# What is the general solution of the differential equation? :  dy/dx + 3y = 3x^2e^(-3x)

Jul 24, 2017

$y = \left({x}^{3} + C\right) \cdot {e}^{- 3 x}$

#### Explanation:

$\frac{\mathrm{dy}}{\mathrm{dx}} + 3 y = 3 {x}^{2} \cdot {e}^{- 3 x}$

$\frac{\mathrm{dy}}{\mathrm{dx}} \cdot {e}^{3 x} + 3 y \cdot {e}^{3 x} = 3 {x}^{2} \cdot {e}^{- 3 x} \cdot {e}^{3 x}$

$\frac{d}{\mathrm{dx}} \left(y \cdot {e}^{3 x}\right) = 3 {x}^{2}$

$y \cdot {e}^{3 x} = {x}^{3} + C$

$y = \left({x}^{3} + C\right) \cdot {e}^{- 3 x}$

Note: This differential equation is first order and linear one.

1) I multiplied both sides with ${e}^{3 x}$ for converting left side to the exact differential equation.

2) I integrated both sides.

3) I multiplied with ${e}^{- 3 x}$ for solving $y$.

Jul 25, 2017

$y = {x}^{3} {e}^{- 3 x} + C {e}^{- 3 x}$

#### Explanation:

We have:

$\frac{\mathrm{dy}}{\mathrm{dx}} + 3 y = 3 {x}^{2} {e}^{- 3 x}$ ..... [1]

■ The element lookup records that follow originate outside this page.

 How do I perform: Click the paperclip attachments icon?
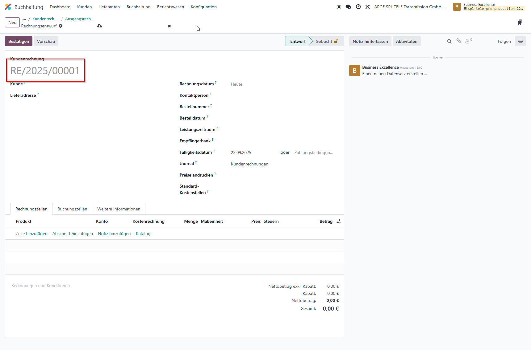tap(459, 41)

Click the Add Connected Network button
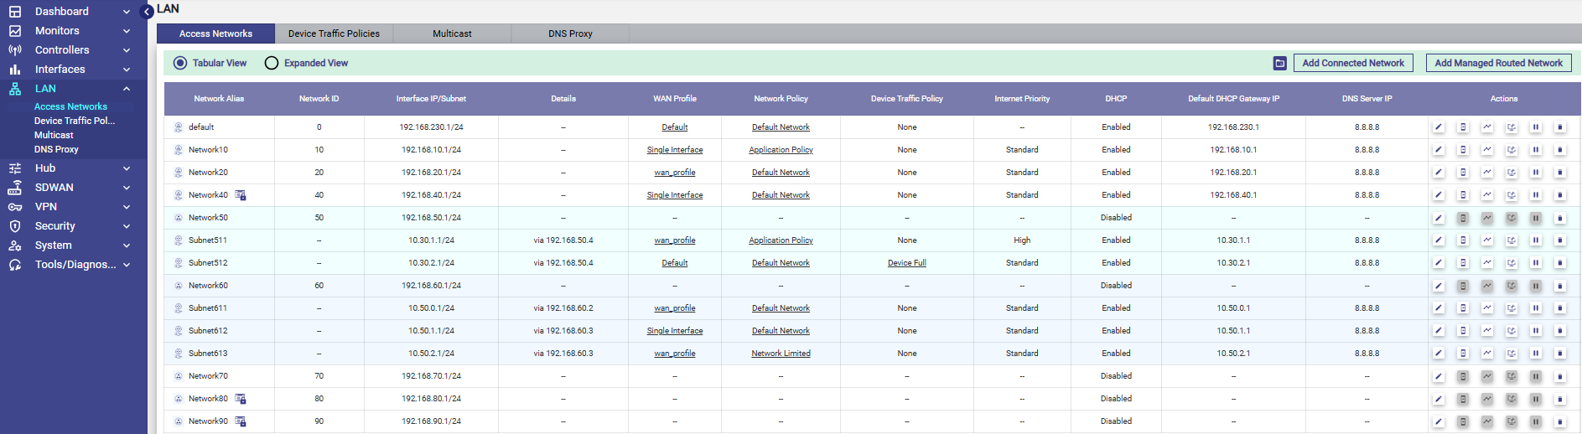[1352, 63]
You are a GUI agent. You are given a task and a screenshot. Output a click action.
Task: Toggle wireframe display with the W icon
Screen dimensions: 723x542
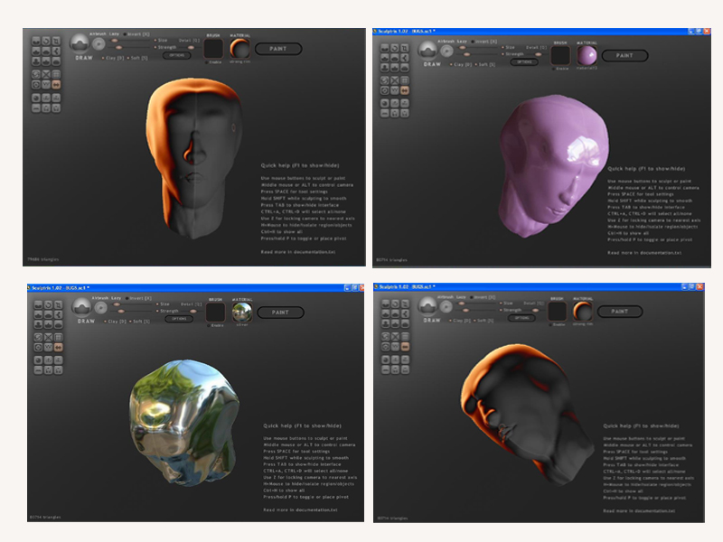tap(45, 84)
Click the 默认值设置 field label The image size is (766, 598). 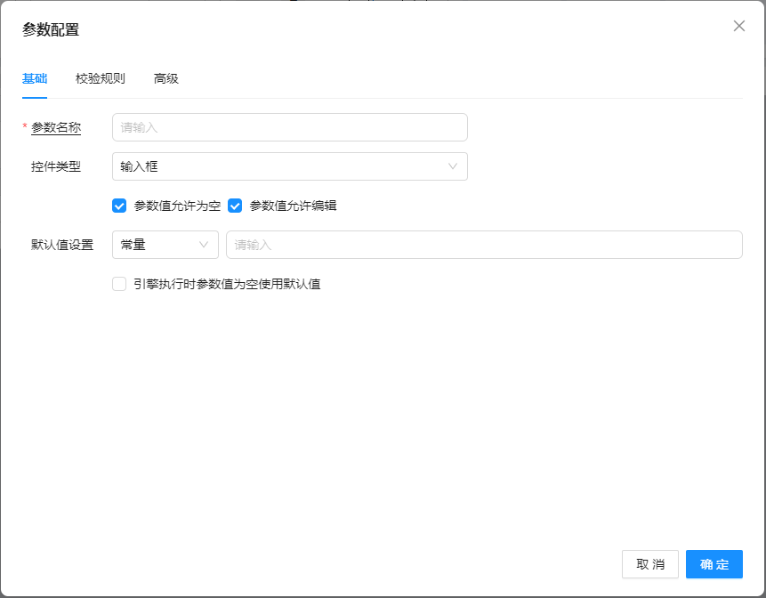point(62,245)

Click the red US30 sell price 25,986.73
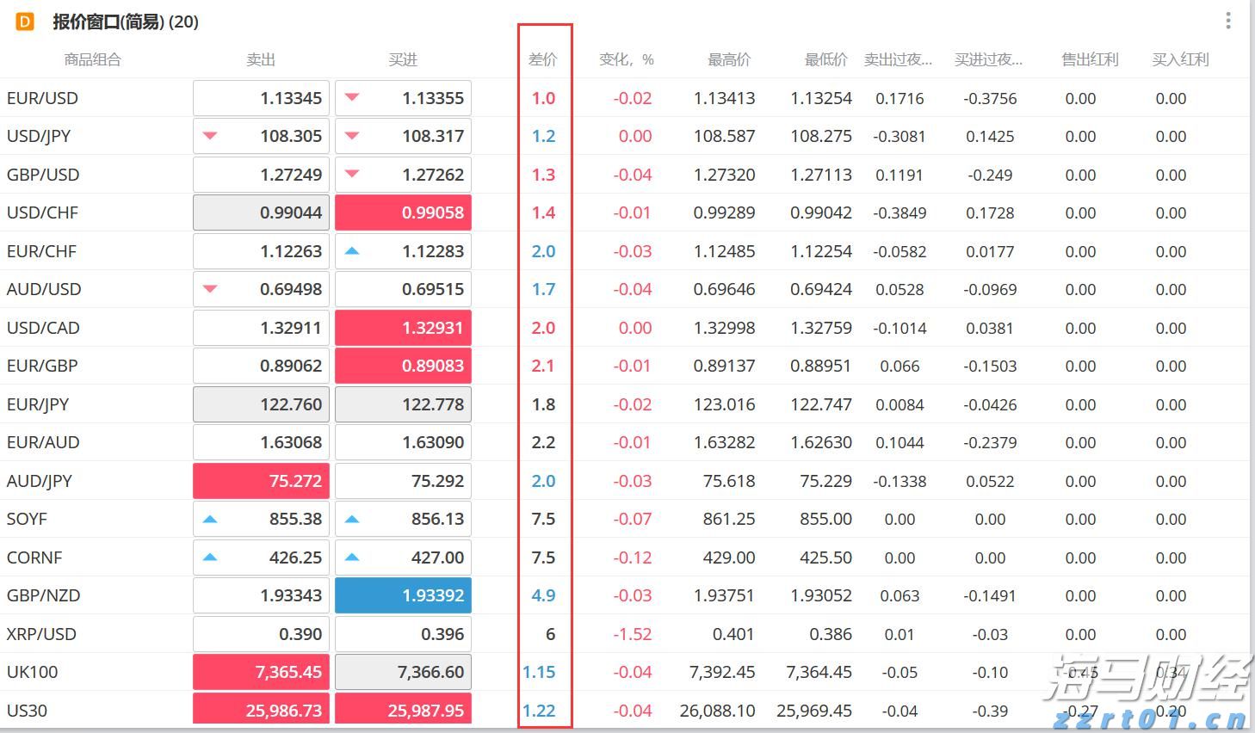pos(261,710)
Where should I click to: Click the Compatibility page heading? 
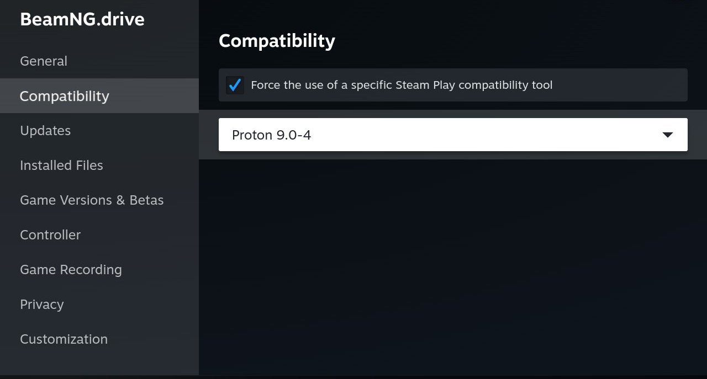point(277,40)
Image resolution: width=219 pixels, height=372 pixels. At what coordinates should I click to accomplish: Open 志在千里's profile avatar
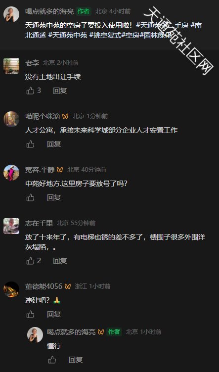(11, 226)
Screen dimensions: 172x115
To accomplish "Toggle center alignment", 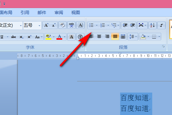I will (99, 37).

We can use an integrating factor when we have a First Order Linear non-homogeneous Ordinary Differential Equation of the form;

$\frac{\mathrm{dy}}{\mathrm{dx}} + P \left(x\right) y = Q \left(x\right)$

Then the integrating factor is given by;

$I = {e}^{\int P \left(x\right) \mathrm{dx}}$
$\setminus \setminus = \exp \left(\int \setminus 3 \setminus \mathrm{dx}\right)$
$\setminus \setminus = \exp \left(3 x\right)$
$\setminus \setminus = {e}^{3 x}$

And if we multiply the DE [1] by this Integrating Factor, $I$, we will have a perfect product differential;

${e}^{3 x} \frac{\mathrm{dy}}{\mathrm{dx}} + 3 {e}^{3 x} y = 3 {x}^{2} {e}^{- 3 x} {e}^{3 x}$

$\therefore \frac{d}{\mathrm{dx}} \left({e}^{3 x} y\right) = 3 {x}^{2}$

Which we can now directly integrate to get:

${e}^{3 x} y = \int \setminus {x}^{3} \setminus \mathrm{dx}$

$\therefore {e}^{3 x} y = {x}^{3} + C$

$\therefore y = \frac{{x}^{3} + C}{e} ^ \left(3 x\right)$

$\therefore y = {x}^{3} {e}^{- 3 x} + C {e}^{- 3 x}$